Parsing XML in Python — ElementTree, lxml, and Real-World Patterns

Python's standard library ships with a solid XML parser — no pip install required. xml.etree.ElementTree handles the vast majority of real-world XML: RSS feeds, SOAP responses, configuration files, Android resource files, Maven POMs. You only need to reach for lxml when you hit XSD schema validation, complex XPath, or truly massive files. Let's go through both, with real examples.

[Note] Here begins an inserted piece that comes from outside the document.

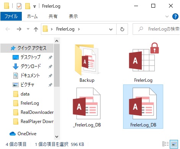Switch to the 表示 ribbon tab
Image resolution: width=180 pixels, height=149 pixels.
tap(73, 16)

ElementTree Basics — Parsing from a String or File

The xml.etree.ElementTree module gives you two entry points: fromstring() for parsing XML strings, and parse() for reading directly from a file. Here's a practical example using an RSS feed structure:

python

import xml.etree.ElementTree as ET

rss_xml = """<?xml version="1.0" encoding="UTF-8"?>
<rss version="2.0">
  <channel>
    <title>Engineering Blog</title>
    <link>https://blog.example.com</link>
    <description>Articles for developers</description>
    <item>
      <title>Understanding Database Indexes</title>
      <link>https://blog.example.com/db-indexes</link>
      <pubDate>Mon, 15 Jan 2024 09:00:00 GMT</pubDate>
      <category>Database</category>
    </item>
    <item>
      <title>REST API Design Patterns</title>
      <link>https://blog.example.com/rest-patterns</link>
      <pubDate>Wed, 17 Jan 2024 09:00:00 GMT</pubDate>
      <category>API</category>
    </item>
  </channel>
</rss>"""

# Parse from a string
root = ET.fromstring(rss_xml)

# Parse from a file (alternative)
# tree = ET.parse('feed.xml')
# root = tree.getroot()

print(root.tag)           # rss
print(root.attrib)        # {'version': '2.0'}

channel = root.find('channel')
print(channel.find('title').text)  # Engineering Blog

find, findall, and findtext — Searching the Tree

These three methods are your primary tools for extracting data. They all accept a simple path expression (like a limited XPath) to navigate the element tree:

python

import xml.etree.ElementTree as ET

root = ET.fromstring(rss_xml)
channel = root.find('channel')

# find() — returns the first matching element, or None
first_item = channel.find('item')
print(first_item.find('title').text)  # Understanding Database Indexes

# findall() — returns a list of all matching elements
items = channel.findall('item')
print(len(items))  # 2

for item in items:
    title = item.findtext('title')      # findtext() returns .text directly
    link = item.findtext('link')
    pub_date = item.findtext('pubDate')
    print(f"{title} — {pub_date}")

# Nested path with '/'
all_titles = channel.findall('item/title')
print([el.text for el in all_titles])
# ['Understanding Database Indexes', 'REST API Design Patterns']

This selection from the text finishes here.